### TASK
An exact restatement of every record is required.

'''

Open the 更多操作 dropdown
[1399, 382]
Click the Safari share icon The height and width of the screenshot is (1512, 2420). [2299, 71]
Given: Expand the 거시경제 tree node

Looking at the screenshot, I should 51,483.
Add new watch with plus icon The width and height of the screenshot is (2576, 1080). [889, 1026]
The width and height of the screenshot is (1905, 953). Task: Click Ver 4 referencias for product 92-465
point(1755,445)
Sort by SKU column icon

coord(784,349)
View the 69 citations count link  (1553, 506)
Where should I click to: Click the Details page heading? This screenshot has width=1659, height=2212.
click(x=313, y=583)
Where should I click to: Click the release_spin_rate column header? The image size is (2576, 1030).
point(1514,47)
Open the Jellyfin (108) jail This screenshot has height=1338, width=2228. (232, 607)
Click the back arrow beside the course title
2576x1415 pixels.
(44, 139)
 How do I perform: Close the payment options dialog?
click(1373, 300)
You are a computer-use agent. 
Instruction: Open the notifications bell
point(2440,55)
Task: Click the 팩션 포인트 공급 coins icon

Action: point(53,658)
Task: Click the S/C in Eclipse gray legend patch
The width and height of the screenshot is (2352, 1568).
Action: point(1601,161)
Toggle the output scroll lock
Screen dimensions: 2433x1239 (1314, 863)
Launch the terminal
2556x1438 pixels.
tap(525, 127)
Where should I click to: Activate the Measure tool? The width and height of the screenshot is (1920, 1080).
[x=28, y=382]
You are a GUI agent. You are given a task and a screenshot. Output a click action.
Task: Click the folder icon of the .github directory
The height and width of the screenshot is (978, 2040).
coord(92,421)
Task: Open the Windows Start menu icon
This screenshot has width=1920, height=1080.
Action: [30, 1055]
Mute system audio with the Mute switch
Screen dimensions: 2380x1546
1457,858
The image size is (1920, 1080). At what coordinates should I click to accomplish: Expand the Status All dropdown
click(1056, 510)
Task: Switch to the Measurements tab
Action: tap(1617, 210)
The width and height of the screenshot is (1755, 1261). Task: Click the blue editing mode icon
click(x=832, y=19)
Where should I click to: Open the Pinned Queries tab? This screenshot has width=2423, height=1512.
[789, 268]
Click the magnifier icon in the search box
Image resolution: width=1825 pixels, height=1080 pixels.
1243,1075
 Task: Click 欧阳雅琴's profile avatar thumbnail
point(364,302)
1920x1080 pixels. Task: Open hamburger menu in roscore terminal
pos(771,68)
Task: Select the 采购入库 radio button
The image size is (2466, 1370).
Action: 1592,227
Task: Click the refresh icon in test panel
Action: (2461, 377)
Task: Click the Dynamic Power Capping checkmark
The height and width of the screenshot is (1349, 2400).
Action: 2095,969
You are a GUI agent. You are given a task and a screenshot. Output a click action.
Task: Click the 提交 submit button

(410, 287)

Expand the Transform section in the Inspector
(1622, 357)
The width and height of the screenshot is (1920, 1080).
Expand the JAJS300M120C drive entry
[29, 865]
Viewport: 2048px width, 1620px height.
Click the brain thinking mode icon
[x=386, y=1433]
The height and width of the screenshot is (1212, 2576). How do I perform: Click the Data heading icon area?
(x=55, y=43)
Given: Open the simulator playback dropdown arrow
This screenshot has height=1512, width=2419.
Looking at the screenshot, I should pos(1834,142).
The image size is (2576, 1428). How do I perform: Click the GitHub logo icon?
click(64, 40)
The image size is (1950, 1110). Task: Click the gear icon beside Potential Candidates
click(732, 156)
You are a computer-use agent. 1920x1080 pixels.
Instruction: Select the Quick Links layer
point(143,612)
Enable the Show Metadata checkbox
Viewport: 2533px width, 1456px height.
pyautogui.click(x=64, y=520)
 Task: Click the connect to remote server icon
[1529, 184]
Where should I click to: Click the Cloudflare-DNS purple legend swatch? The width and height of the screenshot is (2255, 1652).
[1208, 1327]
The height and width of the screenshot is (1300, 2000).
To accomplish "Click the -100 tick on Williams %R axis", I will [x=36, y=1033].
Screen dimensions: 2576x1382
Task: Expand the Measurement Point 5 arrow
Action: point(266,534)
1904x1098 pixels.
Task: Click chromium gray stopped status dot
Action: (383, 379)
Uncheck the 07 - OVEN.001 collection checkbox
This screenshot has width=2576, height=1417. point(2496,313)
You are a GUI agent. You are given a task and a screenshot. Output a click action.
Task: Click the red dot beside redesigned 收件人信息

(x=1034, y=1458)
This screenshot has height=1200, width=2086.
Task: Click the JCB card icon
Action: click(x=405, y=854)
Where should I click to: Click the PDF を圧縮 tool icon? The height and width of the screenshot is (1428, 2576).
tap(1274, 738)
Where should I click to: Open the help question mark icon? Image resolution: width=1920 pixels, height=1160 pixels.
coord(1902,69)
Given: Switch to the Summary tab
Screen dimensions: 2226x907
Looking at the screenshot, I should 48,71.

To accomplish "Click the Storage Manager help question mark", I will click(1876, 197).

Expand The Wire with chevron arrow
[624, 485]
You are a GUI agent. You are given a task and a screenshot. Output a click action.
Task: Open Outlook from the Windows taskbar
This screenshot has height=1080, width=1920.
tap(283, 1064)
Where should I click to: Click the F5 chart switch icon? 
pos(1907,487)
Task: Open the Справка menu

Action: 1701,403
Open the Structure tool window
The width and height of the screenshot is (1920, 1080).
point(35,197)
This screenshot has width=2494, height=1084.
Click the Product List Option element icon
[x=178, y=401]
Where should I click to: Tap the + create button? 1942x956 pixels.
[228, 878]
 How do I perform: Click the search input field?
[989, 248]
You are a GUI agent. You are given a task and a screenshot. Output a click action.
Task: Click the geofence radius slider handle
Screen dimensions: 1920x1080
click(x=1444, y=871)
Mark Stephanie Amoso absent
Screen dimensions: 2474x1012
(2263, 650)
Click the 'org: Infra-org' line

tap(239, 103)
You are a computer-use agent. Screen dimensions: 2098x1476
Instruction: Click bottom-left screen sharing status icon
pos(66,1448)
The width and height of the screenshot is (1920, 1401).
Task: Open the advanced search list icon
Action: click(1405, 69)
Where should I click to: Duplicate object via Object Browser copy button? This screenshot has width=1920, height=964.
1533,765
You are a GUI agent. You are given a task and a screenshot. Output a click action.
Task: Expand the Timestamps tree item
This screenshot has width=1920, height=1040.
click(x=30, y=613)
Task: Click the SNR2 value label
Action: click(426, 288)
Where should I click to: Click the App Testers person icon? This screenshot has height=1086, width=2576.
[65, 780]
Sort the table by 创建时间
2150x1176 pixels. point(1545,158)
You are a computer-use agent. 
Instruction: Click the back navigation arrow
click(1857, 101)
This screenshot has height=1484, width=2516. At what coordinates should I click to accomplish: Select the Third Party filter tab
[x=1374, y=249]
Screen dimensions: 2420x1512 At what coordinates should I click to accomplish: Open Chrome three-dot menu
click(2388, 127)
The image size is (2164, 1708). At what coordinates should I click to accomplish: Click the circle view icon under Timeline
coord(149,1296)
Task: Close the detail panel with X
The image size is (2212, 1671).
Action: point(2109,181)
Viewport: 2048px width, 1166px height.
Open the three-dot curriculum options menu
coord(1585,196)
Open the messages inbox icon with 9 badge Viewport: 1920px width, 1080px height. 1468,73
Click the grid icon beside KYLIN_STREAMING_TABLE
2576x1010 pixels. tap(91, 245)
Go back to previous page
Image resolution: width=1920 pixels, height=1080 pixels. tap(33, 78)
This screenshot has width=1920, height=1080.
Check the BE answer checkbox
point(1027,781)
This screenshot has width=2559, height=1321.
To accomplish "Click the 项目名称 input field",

'''

### ANSWER TO THE EXERCISE
Open the 更多操作 dropdown
[1399, 382]
Click the Safari share icon The height and width of the screenshot is (1512, 2420). [2299, 71]
Given: Expand the 거시경제 tree node

Looking at the screenshot, I should 51,483.
Add new watch with plus icon The width and height of the screenshot is (2576, 1080). [889, 1026]
The width and height of the screenshot is (1905, 953). Task: Click Ver 4 referencias for product 92-465
point(1755,445)
Sort by SKU column icon

coord(784,349)
View the 69 citations count link  (1553, 506)
Where should I click to: Click the Details page heading? This screenshot has width=1659, height=2212.
click(x=313, y=583)
Where should I click to: Click the release_spin_rate column header? The image size is (2576, 1030).
point(1514,47)
Open the Jellyfin (108) jail This screenshot has height=1338, width=2228. (232, 607)
Click the back arrow beside the course title
2576x1415 pixels.
(44, 139)
 How do I perform: Close the payment options dialog?
click(1373, 300)
You are a computer-use agent. 
Instruction: Open the notifications bell
point(2440,55)
Task: Click the 팩션 포인트 공급 coins icon

Action: point(53,658)
Task: Click the S/C in Eclipse gray legend patch
The width and height of the screenshot is (2352, 1568).
Action: point(1601,161)
Toggle the output scroll lock
Screen dimensions: 2433x1239 (1314, 863)
Launch the terminal
2556x1438 pixels.
tap(525, 127)
Where should I click to: Activate the Measure tool? The width and height of the screenshot is (1920, 1080).
[x=28, y=382]
You are a GUI agent. You are given a task and a screenshot. Output a click action.
Task: Click the folder icon of the .github directory
The height and width of the screenshot is (978, 2040).
coord(92,421)
Task: Open the Windows Start menu icon
This screenshot has width=1920, height=1080.
Action: [30, 1055]
Mute system audio with the Mute switch
Screen dimensions: 2380x1546
1457,858
The image size is (1920, 1080). At what coordinates should I click to accomplish: Expand the Status All dropdown
click(1056, 510)
Task: Switch to the Measurements tab
Action: tap(1617, 210)
The width and height of the screenshot is (1755, 1261). Task: Click the blue editing mode icon
click(x=832, y=19)
Where should I click to: Open the Pinned Queries tab? This screenshot has width=2423, height=1512.
[789, 268]
Click the magnifier icon in the search box
Image resolution: width=1825 pixels, height=1080 pixels.
1243,1075
 Task: Click 欧阳雅琴's profile avatar thumbnail
point(364,302)
1920x1080 pixels. Task: Open hamburger menu in roscore terminal
pos(771,68)
Task: Select the 采购入库 radio button
The image size is (2466, 1370).
Action: 1592,227
Task: Click the refresh icon in test panel
Action: (2461, 377)
Task: Click the Dynamic Power Capping checkmark
The height and width of the screenshot is (1349, 2400).
Action: 2095,969
You are a GUI agent. You are given a task and a screenshot. Output a click action.
Task: Click the 提交 submit button

(410, 287)

Expand the Transform section in the Inspector
(1622, 357)
The width and height of the screenshot is (1920, 1080).
Expand the JAJS300M120C drive entry
[29, 865]
Viewport: 2048px width, 1620px height.
Click the brain thinking mode icon
[x=386, y=1433]
The height and width of the screenshot is (1212, 2576). How do I perform: Click the Data heading icon area?
(x=55, y=43)
Given: Open the simulator playback dropdown arrow
This screenshot has height=1512, width=2419.
Looking at the screenshot, I should pos(1834,142).
The image size is (2576, 1428). How do I perform: Click the GitHub logo icon?
click(64, 40)
The image size is (1950, 1110). Task: Click the gear icon beside Potential Candidates
click(732, 156)
You are a computer-use agent. 1920x1080 pixels.
Instruction: Select the Quick Links layer
point(143,612)
Enable the Show Metadata checkbox
Viewport: 2533px width, 1456px height.
pyautogui.click(x=64, y=520)
 Task: Click the connect to remote server icon
[1529, 184]
Where should I click to: Click the Cloudflare-DNS purple legend swatch? The width and height of the screenshot is (2255, 1652).
[1208, 1327]
The height and width of the screenshot is (1300, 2000).
To accomplish "Click the -100 tick on Williams %R axis", I will [x=36, y=1033].
Screen dimensions: 2576x1382
Task: Expand the Measurement Point 5 arrow
Action: point(266,534)
1904x1098 pixels.
Task: Click chromium gray stopped status dot
Action: (383, 379)
Uncheck the 07 - OVEN.001 collection checkbox
This screenshot has width=2576, height=1417. point(2496,313)
You are a GUI agent. You are given a task and a screenshot. Output a click action.
Task: Click the red dot beside redesigned 收件人信息

(x=1034, y=1458)
This screenshot has height=1200, width=2086.
Task: Click the JCB card icon
Action: click(x=405, y=854)
Where should I click to: Click the PDF を圧縮 tool icon? The height and width of the screenshot is (1428, 2576).
tap(1274, 738)
Where should I click to: Open the help question mark icon? Image resolution: width=1920 pixels, height=1160 pixels.
coord(1902,69)
Given: Switch to the Summary tab
Screen dimensions: 2226x907
Looking at the screenshot, I should 48,71.

To accomplish "Click the Storage Manager help question mark", I will click(1876, 197).

Expand The Wire with chevron arrow
[624, 485]
You are a GUI agent. You are given a task and a screenshot. Output a click action.
Task: Open Outlook from the Windows taskbar
This screenshot has height=1080, width=1920.
tap(283, 1064)
Where should I click to: Click the F5 chart switch icon? 
pos(1907,487)
Task: Open the Справка menu

Action: 1701,403
Open the Structure tool window
The width and height of the screenshot is (1920, 1080).
point(35,197)
This screenshot has width=2494, height=1084.
Click the Product List Option element icon
[x=178, y=401]
Where should I click to: Tap the + create button? 1942x956 pixels.
[228, 878]
 How do I perform: Click the search input field?
[989, 248]
You are a GUI agent. You are given a task and a screenshot. Output a click action.
Task: Click the geofence radius slider handle
Screen dimensions: 1920x1080
click(x=1444, y=871)
Mark Stephanie Amoso absent
Screen dimensions: 2474x1012
(2263, 650)
Click the 'org: Infra-org' line

tap(239, 103)
You are a computer-use agent. Screen dimensions: 2098x1476
Instruction: Click bottom-left screen sharing status icon
pos(66,1448)
The width and height of the screenshot is (1920, 1401).
Task: Open the advanced search list icon
Action: click(1405, 69)
Where should I click to: Duplicate object via Object Browser copy button? This screenshot has width=1920, height=964.
1533,765
You are a GUI agent. You are given a task and a screenshot. Output a click action.
Task: Expand the Timestamps tree item
This screenshot has width=1920, height=1040.
click(x=30, y=613)
Task: Click the SNR2 value label
Action: click(426, 288)
Where should I click to: Click the App Testers person icon? This screenshot has height=1086, width=2576.
[65, 780]
Sort the table by 创建时间
2150x1176 pixels. point(1545,158)
You are a computer-use agent. 
Instruction: Click the back navigation arrow
click(1857, 101)
This screenshot has height=1484, width=2516. At what coordinates should I click to accomplish: Select the Third Party filter tab
[x=1374, y=249]
Screen dimensions: 2420x1512 At what coordinates should I click to accomplish: Open Chrome three-dot menu
click(2388, 127)
The image size is (2164, 1708). At what coordinates should I click to accomplish: Click the circle view icon under Timeline
coord(149,1296)
Task: Close the detail panel with X
The image size is (2212, 1671).
Action: point(2109,181)
Viewport: 2048px width, 1166px height.
Open the three-dot curriculum options menu
coord(1585,196)
Open the messages inbox icon with 9 badge Viewport: 1920px width, 1080px height. 1468,73
Click the grid icon beside KYLIN_STREAMING_TABLE
2576x1010 pixels. tap(91, 245)
Go back to previous page
Image resolution: width=1920 pixels, height=1080 pixels. tap(33, 78)
This screenshot has width=1920, height=1080.
Check the BE answer checkbox
point(1027,781)
This screenshot has width=2559, height=1321.
To accomplish "Click the 项目名称 input field",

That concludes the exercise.